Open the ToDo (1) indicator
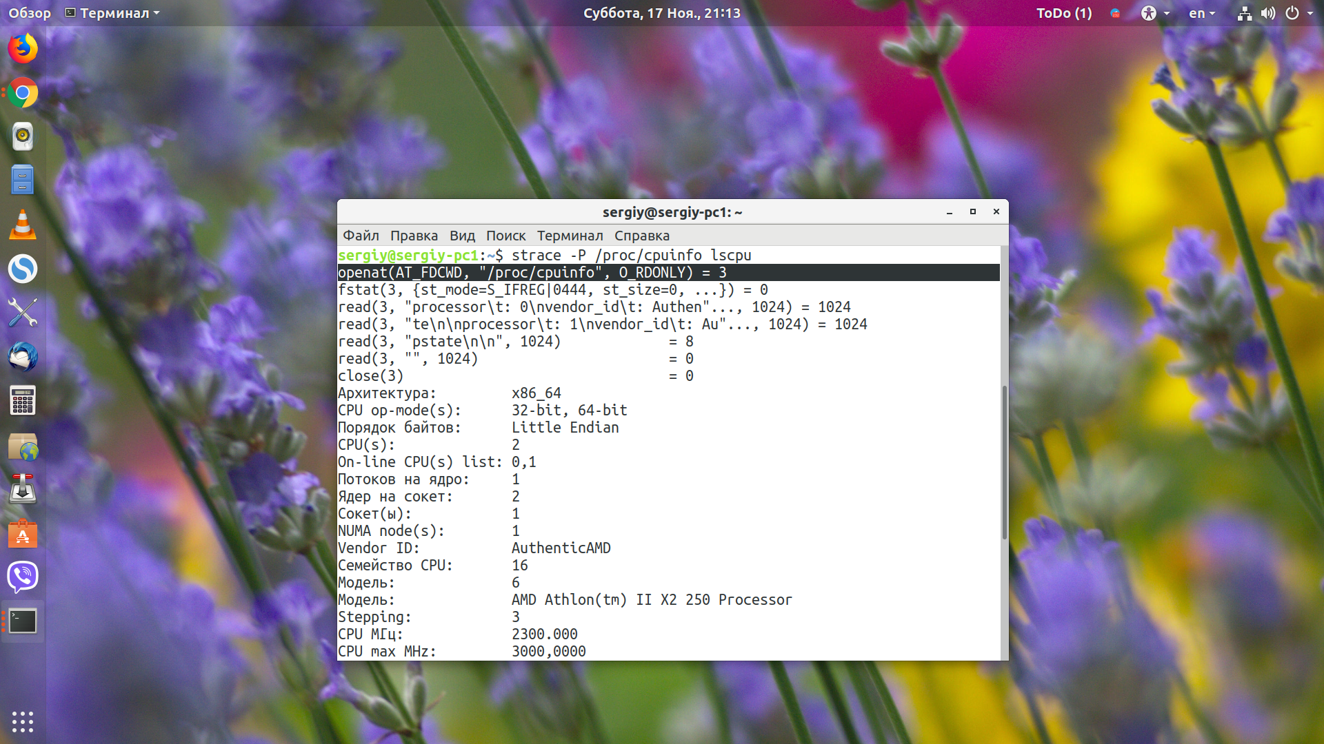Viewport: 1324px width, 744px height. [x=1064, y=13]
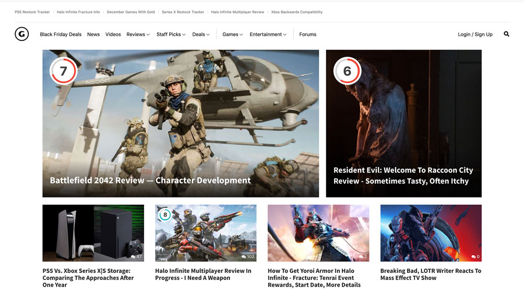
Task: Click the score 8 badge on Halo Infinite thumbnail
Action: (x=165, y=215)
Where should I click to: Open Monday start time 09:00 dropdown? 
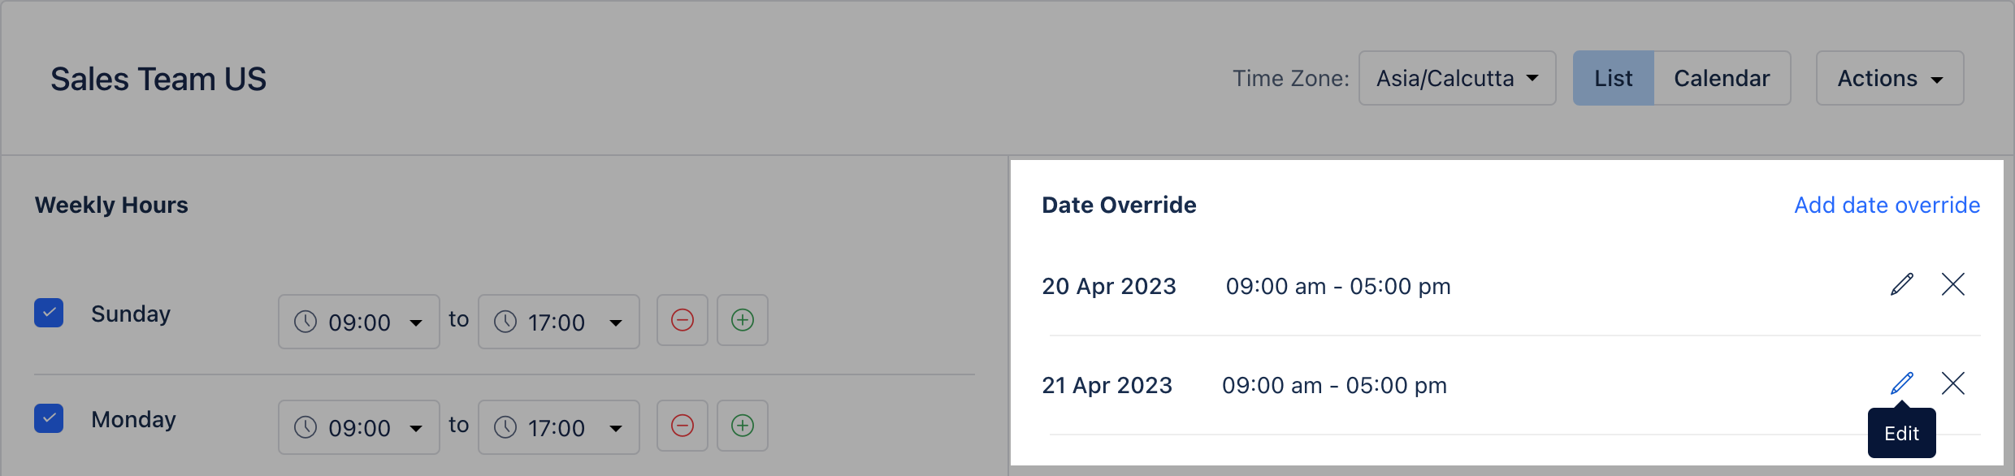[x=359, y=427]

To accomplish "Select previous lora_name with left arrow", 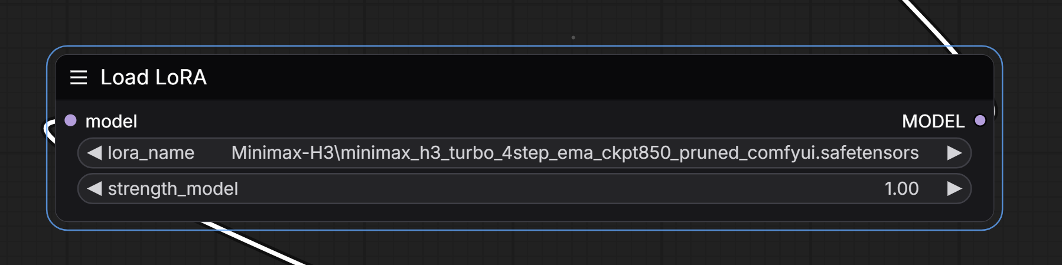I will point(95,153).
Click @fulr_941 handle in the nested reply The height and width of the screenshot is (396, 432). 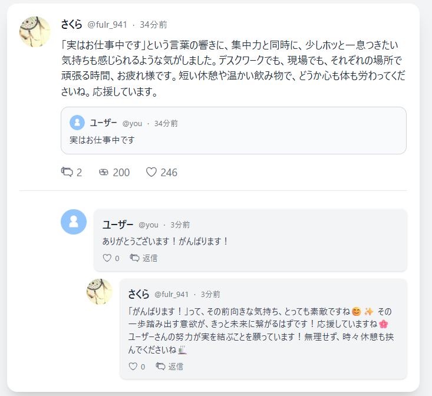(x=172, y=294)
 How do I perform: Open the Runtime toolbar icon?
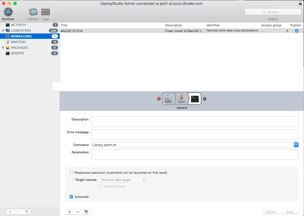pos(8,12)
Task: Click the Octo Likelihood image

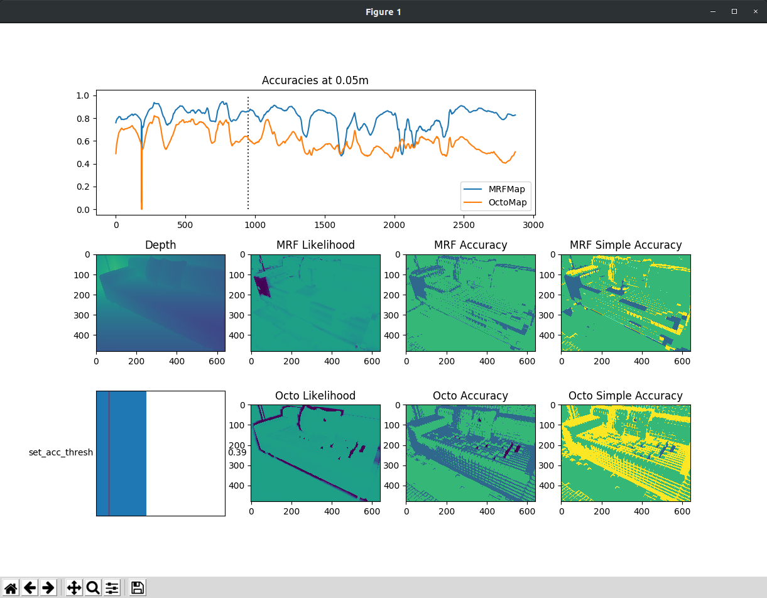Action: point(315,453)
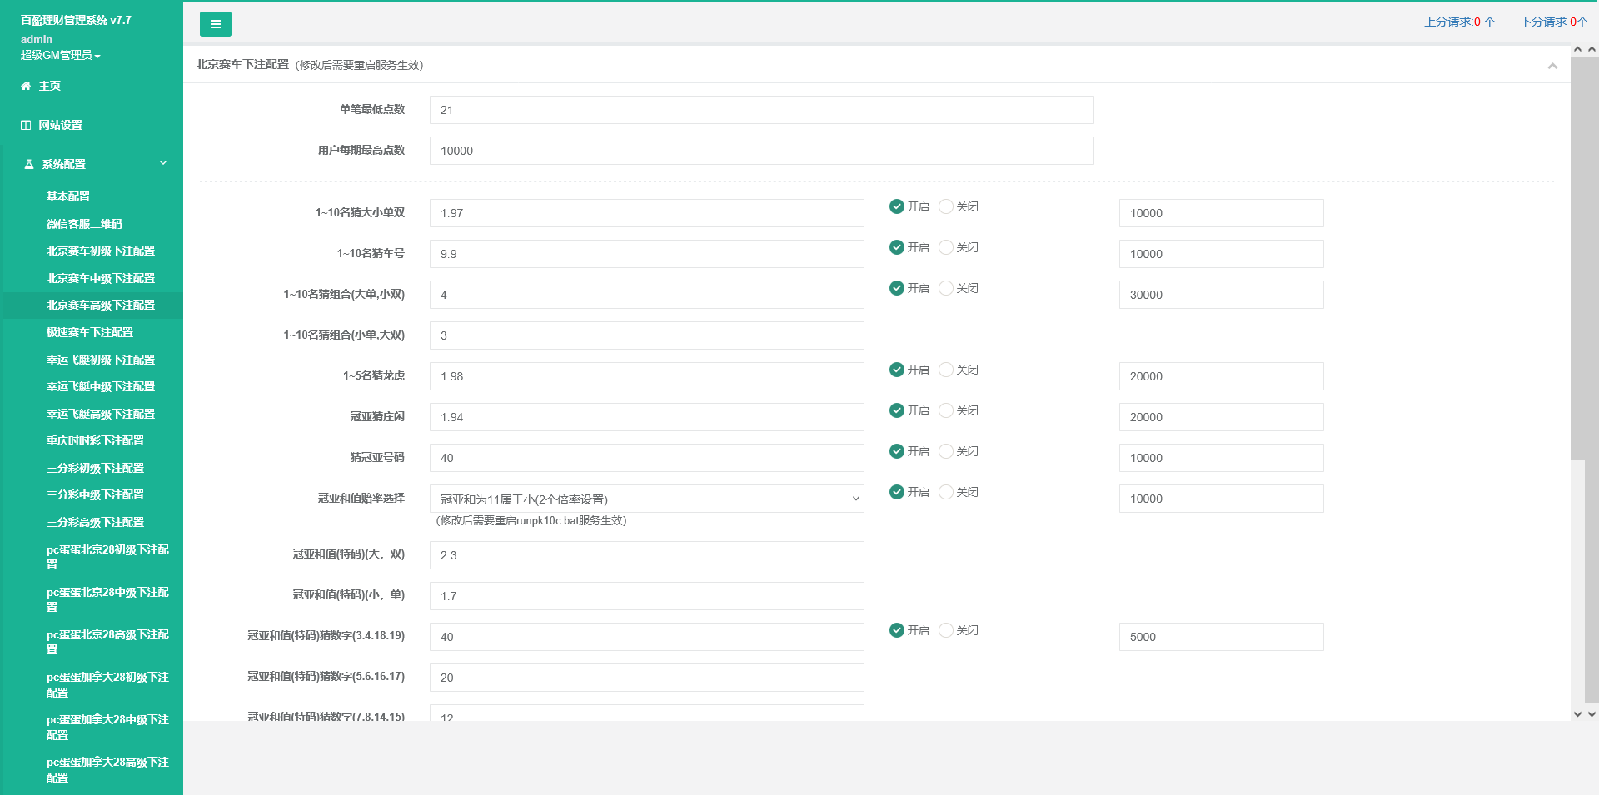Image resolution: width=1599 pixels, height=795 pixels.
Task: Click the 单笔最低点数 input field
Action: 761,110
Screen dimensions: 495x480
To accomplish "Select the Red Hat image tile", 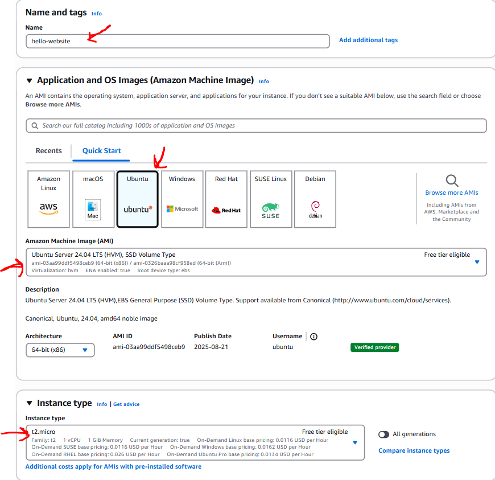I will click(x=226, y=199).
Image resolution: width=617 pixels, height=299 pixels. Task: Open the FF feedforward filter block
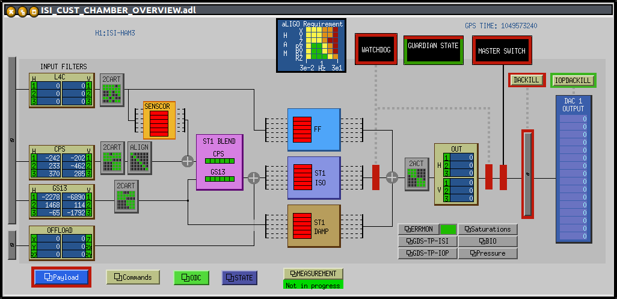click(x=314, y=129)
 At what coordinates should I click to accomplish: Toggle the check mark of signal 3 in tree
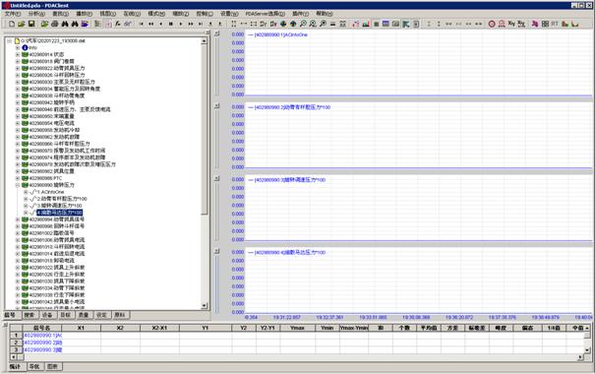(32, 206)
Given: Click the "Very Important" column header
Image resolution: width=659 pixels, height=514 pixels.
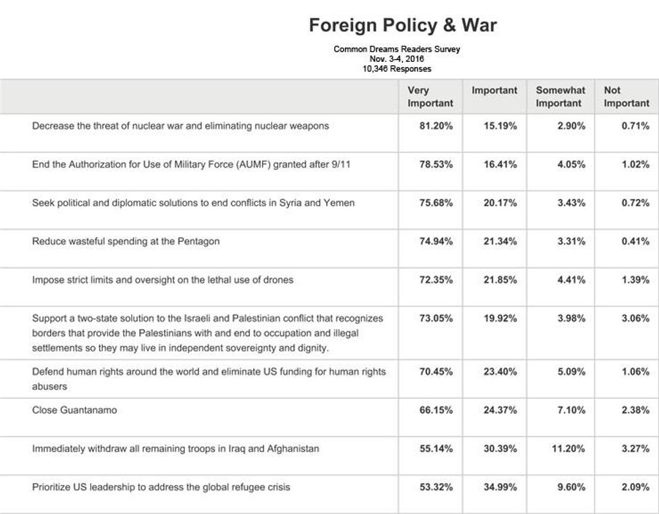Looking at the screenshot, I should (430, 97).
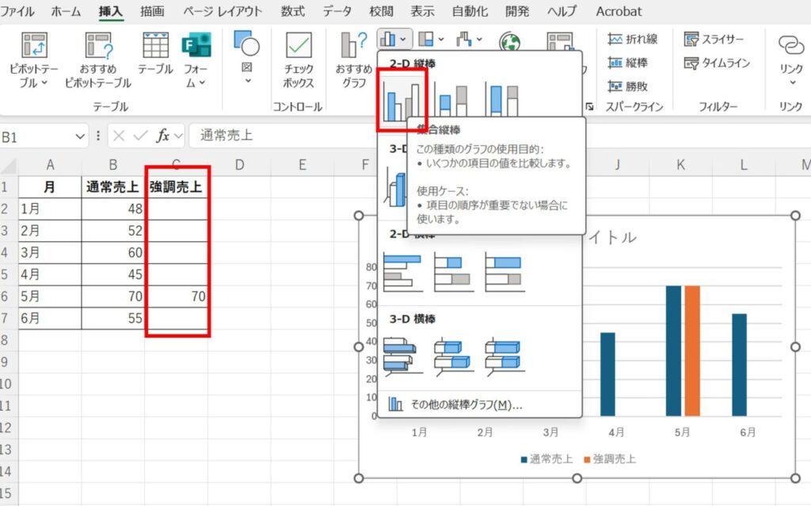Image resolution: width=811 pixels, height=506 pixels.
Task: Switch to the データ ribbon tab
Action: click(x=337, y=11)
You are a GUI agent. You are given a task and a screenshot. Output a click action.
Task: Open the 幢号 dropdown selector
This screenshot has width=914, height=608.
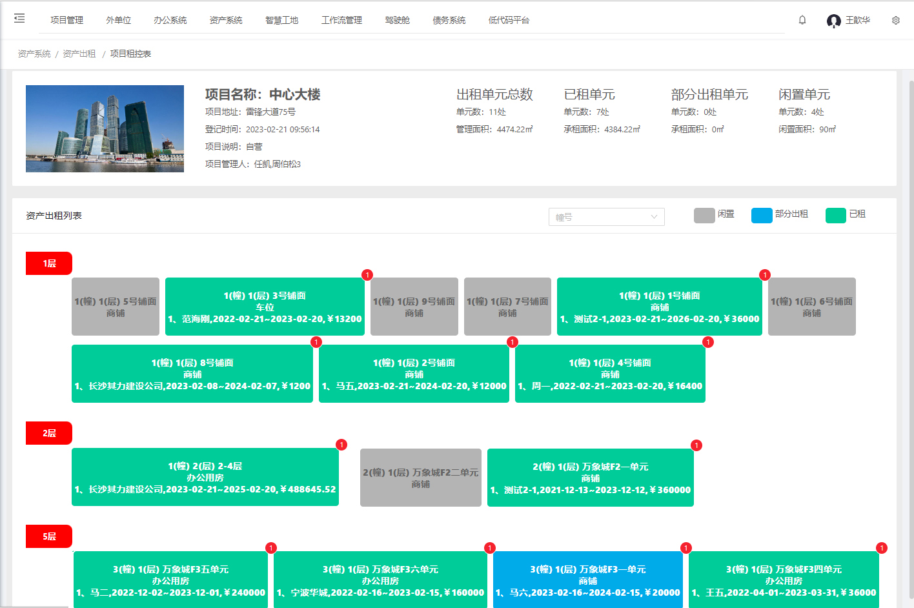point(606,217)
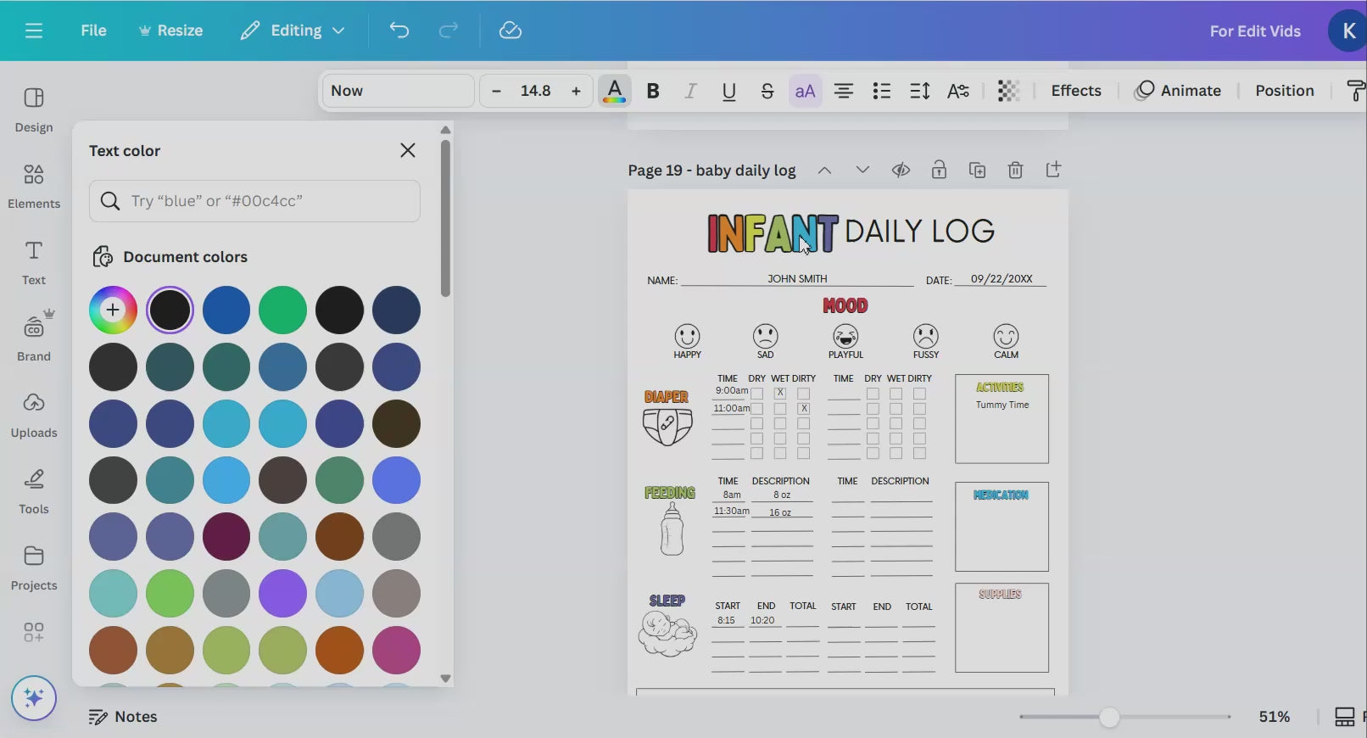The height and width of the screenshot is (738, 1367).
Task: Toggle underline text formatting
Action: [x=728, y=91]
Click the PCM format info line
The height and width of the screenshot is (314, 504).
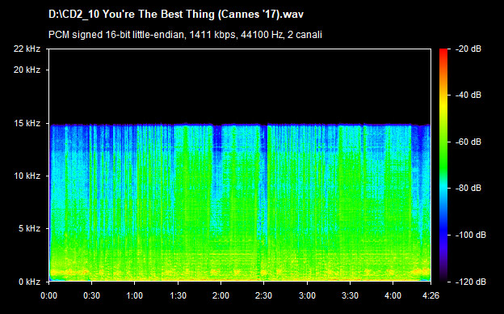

■ ■ ■ ■

__Instructions to follow__
Pictures do not belong in the copy. Repeat exactly each line from the one with "At what coordinates" through the end of the listing.

__Output for this exercise__
 At what coordinates should I click to accomplish: Toggle the check mark of signal 3 in tree
(32, 206)
Given: Click the "Very Important" column header
Image resolution: width=659 pixels, height=514 pixels.
Looking at the screenshot, I should (430, 97).
Image resolution: width=811 pixels, height=506 pixels.
Task: Switch to the データ ribbon tab
Action: click(x=337, y=11)
You are a GUI agent. You are given a task and a screenshot. Output a click action.
Task: Open the 幢号 dropdown selector
This screenshot has width=914, height=608.
point(606,217)
The height and width of the screenshot is (738, 1367).
Task: Toggle underline text formatting
Action: [x=728, y=91]
Click the PCM format info line
The height and width of the screenshot is (314, 504).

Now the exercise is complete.